Today, we’ve set a new record in 3D printing with more than 100,000 3D printers sold worldwide. By providing the most accessible, easy-to-use 3D printing experience, MakerBot is the first company in the 3D printing industry to reach this important milestone.
“Being the first company to have sold 100,000 3D printers is a major milestone for MakerBot and the entire industry,” said Jonathan Jaglom, CEO at MakerBot. “MakerBot has made 3D printing more accessible and today is empowering businesses and educators to redefine what’s possible. What was once a product used only by makers and hobbyists has matured significantly and become an indispensible tool that is changing the way students learn and businesses innovate.”
To celebrate, we’re launching the #MakerMilestones social media contest and reducing the price of our MakerBot Replicator® Desktop 3D Printer to $2,499 for a limited time.
MakerBot was one of the first companies to make 3D printing accessible and affordable. Since its founding in 2009, we’ve consistently pushed the boundaries of what’s possible with 3D printing and introduced many industry firsts along the way. Thingiverse was actually launched before MakerBot was founded and was the first platform where anyone could share 3D designs. In 2009, we introduced our first 3D printer, the Cupcake CNC, at SXSW. In 2010, MakerBot became the first company to present a 3D printer at the Consumer Electronics Show (CES). Now, 3D printing is its own category at CES with a myriad of 3D printing companies from around the world in attendance each year.
After being acquired by Stratasys in 2013, MakerBot introduced its Fifth Generation 3D Printers in 2014, which were the first Wi-Fi connected desktop 3D printers with a swappable Smart Extruder. Today, from the more than 100,000 3D Printers we’ve sold, over 40,000 are Wi-Fi connected. Thingiverse also recently hit a major milestone when it announced one million uploads to its site in October 2015.
Our customers have created a range of amazing designs over the years that have changed industries and lives. For example, a woodworker from Johannesburg, South Africa, and a theatrical prop designer from Seattle, Washington were able to work together across 10,000 miles to create a prosthetic hand that has been used to better the lives of hundreds of people across the globe. The Feinstein Institute is also solving problems in the medical field by 3D printing tracheal replicas to perfect the construction of tissues they will use in their patients.
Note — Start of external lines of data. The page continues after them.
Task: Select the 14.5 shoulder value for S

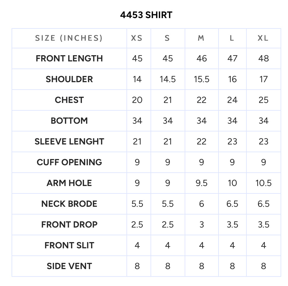Action: tap(168, 79)
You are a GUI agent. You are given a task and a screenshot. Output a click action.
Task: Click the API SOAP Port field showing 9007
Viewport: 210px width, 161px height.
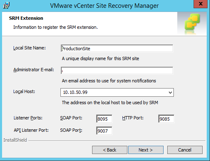(104, 131)
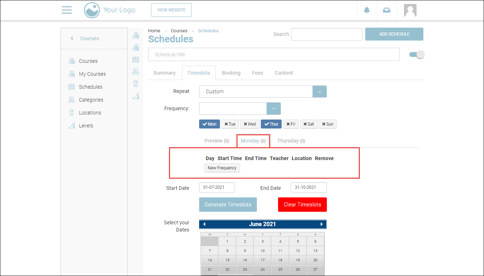Expand the Repeat Custom dropdown
484x276 pixels.
[319, 92]
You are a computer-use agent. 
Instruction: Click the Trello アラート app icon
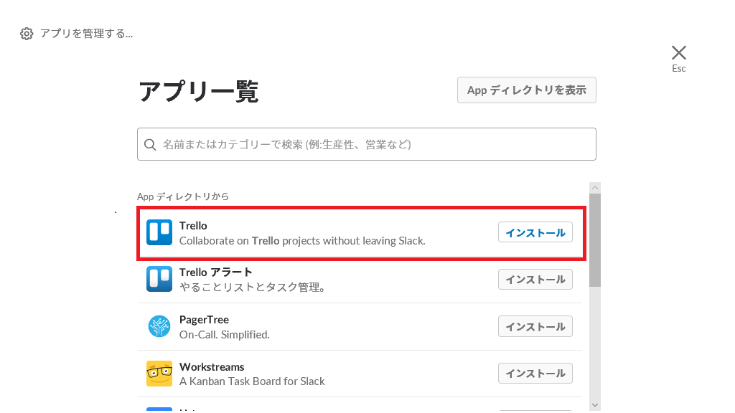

Our commitment to educators also continues to grow through challenges like the MakerED and Thingiversity S.T.E.A.M challenges and through product offerings like MakerBot in the Classroom and the MakerBot Innovation Center. With multiple MakerBot Innovation Centers open across the United States at universities like Penn State University and the University of Maryland, it’s clear that 3D printing is a crucial part of educating students and preparing them for jobs of the future.
“3D printing has become a major focal point in our school with children as young as five using tools like MakerBot PrintShop™ to create their own designs,” said Yolanda Valencia, Chair of Science and Engineering at Gulliver Middle School in Miami, Florida. “Because MakerBot 3D Printers are so easy to use, our middle school students can move on to more advanced projects. Right now they are working together to find sustainable solutions in urban planning and above all learning crucial skills that they will use for the rest of their lives like critical thinking, collaboration, and product development.”
Tell MakerBot Your #MakerMilestones
To celebrate and recognize those who aspire to innovate, we are reducing the MakerBot Replicator from $2,899 to $2,499 until June 15, 2016. We are also launching a social media contest to encourage customers to share their own #makermilstones for a chance to win one of three MakerBot Replicator Desktop 3D Printers. Whether it’s building prosthetic hands for children, powering advancement in biotechnology, or simply designing the loudest whistle possible for a Thingiverse Make it Loud Challenge, we want to know your #MakerMilestones.
“We’re challenging people across our social media platforms to share their #MakerMilesones,” said Colby Dennison, Vice President of Marketing at MakerBot. “Tell us the moment in which 3D printing inspired you, changed the way you work, or led to a positive outcome for a student, colleague, or friend.”